(Records from a data source)
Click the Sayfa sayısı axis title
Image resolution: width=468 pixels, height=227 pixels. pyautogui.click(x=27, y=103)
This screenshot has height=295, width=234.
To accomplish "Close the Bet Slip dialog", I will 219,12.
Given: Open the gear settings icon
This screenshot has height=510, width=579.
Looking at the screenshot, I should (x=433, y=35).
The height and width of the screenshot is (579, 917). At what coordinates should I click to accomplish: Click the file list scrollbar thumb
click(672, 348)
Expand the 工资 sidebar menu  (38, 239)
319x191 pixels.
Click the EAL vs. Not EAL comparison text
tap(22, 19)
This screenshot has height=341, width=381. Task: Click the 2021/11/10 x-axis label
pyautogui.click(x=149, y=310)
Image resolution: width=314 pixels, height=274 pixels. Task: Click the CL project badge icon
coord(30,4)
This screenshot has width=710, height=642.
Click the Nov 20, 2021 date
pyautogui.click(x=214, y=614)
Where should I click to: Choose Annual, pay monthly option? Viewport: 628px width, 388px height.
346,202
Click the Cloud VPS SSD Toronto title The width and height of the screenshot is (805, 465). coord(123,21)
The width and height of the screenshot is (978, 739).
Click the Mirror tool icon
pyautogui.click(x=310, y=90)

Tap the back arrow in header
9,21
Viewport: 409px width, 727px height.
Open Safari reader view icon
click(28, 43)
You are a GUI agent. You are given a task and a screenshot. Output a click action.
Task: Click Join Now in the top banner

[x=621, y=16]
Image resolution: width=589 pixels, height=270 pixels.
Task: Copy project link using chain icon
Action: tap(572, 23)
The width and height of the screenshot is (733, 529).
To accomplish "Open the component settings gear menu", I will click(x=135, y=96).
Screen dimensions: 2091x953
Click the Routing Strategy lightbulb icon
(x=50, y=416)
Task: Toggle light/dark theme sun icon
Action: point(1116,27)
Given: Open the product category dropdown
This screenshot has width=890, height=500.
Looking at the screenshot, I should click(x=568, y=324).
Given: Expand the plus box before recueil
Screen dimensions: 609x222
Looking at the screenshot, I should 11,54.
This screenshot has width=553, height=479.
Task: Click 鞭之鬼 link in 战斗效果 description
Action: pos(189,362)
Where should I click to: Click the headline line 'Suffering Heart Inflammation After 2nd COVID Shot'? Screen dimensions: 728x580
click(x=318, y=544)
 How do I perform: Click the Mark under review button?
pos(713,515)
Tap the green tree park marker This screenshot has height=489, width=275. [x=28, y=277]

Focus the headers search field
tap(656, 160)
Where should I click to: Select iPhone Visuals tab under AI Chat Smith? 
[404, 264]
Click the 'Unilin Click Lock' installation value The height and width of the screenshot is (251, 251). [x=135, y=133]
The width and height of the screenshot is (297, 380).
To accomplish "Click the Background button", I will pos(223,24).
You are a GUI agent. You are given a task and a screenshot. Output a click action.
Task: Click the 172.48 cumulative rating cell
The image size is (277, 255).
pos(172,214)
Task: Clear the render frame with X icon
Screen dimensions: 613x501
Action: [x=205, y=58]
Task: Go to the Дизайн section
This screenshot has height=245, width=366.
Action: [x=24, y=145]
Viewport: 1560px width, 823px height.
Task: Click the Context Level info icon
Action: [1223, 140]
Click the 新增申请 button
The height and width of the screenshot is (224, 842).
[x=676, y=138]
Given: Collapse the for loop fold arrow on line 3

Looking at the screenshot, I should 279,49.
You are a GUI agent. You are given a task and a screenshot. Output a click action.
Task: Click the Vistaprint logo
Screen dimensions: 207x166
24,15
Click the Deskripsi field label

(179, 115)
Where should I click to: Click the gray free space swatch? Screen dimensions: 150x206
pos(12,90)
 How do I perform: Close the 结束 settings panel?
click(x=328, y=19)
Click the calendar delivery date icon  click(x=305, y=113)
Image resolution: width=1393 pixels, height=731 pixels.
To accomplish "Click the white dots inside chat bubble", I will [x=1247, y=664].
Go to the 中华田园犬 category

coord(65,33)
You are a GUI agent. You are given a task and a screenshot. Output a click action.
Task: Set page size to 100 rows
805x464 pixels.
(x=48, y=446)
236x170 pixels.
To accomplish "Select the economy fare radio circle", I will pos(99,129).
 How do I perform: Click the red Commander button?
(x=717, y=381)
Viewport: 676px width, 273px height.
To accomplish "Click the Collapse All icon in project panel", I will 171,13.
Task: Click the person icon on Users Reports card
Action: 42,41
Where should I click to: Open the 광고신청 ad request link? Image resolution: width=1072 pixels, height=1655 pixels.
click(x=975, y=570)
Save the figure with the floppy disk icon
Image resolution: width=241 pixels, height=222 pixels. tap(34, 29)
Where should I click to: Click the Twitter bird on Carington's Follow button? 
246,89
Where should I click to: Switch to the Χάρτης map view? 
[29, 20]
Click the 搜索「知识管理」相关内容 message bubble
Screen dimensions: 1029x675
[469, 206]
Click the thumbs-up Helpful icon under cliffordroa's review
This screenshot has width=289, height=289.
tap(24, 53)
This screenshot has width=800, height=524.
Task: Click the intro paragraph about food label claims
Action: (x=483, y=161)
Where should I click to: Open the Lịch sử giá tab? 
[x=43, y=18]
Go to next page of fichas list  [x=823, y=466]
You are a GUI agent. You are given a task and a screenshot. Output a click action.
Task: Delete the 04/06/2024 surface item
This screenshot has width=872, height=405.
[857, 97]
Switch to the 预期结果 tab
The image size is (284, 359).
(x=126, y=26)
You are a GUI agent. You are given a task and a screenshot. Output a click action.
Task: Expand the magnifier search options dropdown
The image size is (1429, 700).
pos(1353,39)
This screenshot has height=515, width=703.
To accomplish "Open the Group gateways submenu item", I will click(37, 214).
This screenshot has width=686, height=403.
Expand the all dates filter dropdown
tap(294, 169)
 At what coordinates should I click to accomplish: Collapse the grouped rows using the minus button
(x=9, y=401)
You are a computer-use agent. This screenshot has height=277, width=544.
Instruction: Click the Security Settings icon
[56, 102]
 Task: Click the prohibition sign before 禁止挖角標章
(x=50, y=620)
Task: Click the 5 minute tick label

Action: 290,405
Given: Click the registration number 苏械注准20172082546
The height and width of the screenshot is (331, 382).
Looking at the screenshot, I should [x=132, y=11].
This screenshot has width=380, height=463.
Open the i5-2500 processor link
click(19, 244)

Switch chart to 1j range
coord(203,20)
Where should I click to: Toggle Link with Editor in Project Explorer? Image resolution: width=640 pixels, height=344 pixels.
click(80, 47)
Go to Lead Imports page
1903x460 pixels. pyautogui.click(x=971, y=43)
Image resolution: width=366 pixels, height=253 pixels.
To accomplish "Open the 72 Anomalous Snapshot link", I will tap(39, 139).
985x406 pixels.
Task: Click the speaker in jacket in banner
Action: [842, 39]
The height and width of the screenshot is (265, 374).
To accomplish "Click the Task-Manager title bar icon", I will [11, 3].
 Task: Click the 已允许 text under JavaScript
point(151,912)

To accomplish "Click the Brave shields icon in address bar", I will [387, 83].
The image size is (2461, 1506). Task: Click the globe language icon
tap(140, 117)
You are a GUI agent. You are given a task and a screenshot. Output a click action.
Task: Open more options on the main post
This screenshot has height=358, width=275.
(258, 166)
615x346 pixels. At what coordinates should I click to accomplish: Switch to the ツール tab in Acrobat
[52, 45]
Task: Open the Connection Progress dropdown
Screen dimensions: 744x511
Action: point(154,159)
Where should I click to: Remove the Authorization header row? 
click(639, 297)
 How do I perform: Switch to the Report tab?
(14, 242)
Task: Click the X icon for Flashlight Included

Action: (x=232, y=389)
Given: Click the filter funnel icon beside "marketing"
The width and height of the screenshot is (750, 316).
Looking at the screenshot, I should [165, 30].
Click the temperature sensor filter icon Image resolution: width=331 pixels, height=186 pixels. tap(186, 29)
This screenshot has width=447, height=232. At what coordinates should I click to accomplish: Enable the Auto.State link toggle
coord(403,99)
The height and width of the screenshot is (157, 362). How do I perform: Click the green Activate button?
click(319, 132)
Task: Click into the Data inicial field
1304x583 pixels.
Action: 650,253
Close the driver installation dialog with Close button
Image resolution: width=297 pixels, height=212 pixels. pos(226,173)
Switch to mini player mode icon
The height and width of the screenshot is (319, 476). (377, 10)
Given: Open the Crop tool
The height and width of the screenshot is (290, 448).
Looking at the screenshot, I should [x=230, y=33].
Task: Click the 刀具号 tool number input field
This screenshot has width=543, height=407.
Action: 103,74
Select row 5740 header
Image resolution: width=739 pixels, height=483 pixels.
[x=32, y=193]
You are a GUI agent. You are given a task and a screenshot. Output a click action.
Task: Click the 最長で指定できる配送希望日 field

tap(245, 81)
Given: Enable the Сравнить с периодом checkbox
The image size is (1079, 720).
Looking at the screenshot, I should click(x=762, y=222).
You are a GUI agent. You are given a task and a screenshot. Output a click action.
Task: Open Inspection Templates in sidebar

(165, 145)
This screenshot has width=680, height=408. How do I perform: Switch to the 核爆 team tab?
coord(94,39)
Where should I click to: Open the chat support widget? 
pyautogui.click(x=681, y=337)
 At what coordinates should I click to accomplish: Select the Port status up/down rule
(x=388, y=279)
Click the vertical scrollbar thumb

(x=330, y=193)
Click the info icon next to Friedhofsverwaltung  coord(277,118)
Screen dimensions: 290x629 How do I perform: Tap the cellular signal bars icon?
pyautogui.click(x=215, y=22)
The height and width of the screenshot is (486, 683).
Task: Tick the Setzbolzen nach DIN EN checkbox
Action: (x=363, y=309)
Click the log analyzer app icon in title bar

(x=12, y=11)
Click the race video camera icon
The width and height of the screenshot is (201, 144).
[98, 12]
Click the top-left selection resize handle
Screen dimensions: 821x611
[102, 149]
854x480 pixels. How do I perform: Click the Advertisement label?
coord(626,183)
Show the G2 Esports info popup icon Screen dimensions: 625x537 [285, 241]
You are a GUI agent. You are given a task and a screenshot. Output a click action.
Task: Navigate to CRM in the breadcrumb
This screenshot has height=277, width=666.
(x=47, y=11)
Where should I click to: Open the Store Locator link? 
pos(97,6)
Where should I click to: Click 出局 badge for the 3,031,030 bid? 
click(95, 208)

**TASK DIRECTIONS**
Taking the records above, retype every line from the one with "Where should I click to: Toggle" down to the one with "Image resolution: width=366", exactly and with nothing else.

**WRITTEN ANSWER**
Where should I click to: Toggle Link with Editor in Project Explorer? Image resolution: width=640 pixels, height=344 pixels.
click(80, 47)
Go to Lead Imports page
1903x460 pixels. pyautogui.click(x=971, y=43)
Image resolution: width=366 pixels, height=253 pixels.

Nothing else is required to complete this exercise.